The Minnesota Coalition of Battered Women released their annual Femicide Report. Femicide is the killing of a woman or a girl by a man. 
The 2016 Femicide Report shows a list of more than 20 victims who lost their lives to domestic violence.

"That the numbers aren't that different from last year, and it's even happening here in our community, here in Mankato. And so really just emphasizing that this is happening and we have need do something about it, we need to have everybody involved and aware of what's going on, and really trying to be part of the solution," Jason Mack, the CADA Executive Director said. 

The report shows fifty percent of the women who died were killed by gunshot wounds... the second highest method was strangulation. Beating and stabbings are also on the list... and more than 50 percent of the cases are homicide–suicides.

"I would hope that it's kind of a springboard into action. It kind of, like I said, it lets you know how many children are being affected by it and to me that's the most heartbreaking thing about it," Natalia said. One of the easiest things to do is just talk about domestic violence. Erasing the stigma, and shame... and showing support for those trapped.

"I think number one is to really normalize conversations about domestic violence to let people know that it's happening in our communities, and that the consequences of it can be lethal. We know that there were a number of homicide victims this year that came from the surrounding area," Mack said. 

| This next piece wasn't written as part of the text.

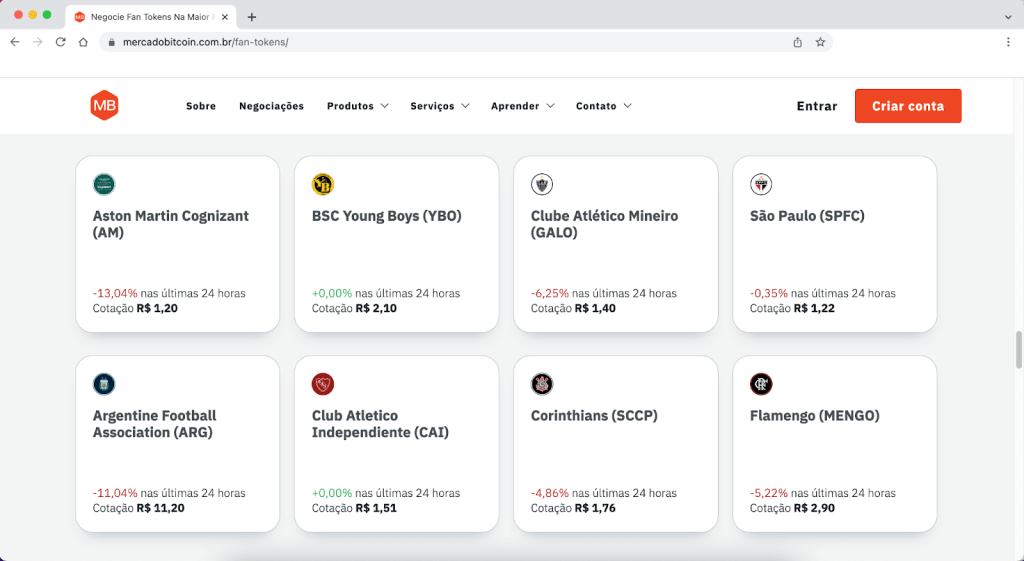Expand the Aprender dropdown menu
The width and height of the screenshot is (1024, 561).
[x=522, y=106]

Women like Kimberly Hernandez, who lived in Good Thunder. Or Barbra Wilson, who lived here in Mankato. Or Barbra Larson, from Faribault, who was killed two days before Christmas.

"It shows the wide variety of people that can be affected from domestic violence. And it shows it can happen in all communities," Natalia said.

But it also shows that ordinary citizens have the power to reduce the numbers of victims of Femicide.

"And what we know, the more support a victim has, during the course of the process, the more likely they are to engage in and continue the process moving forward," Paul Schnell, Maplewood police chief said. 

"This is a community problem, so the solution also has to be a community solution," Natalia said.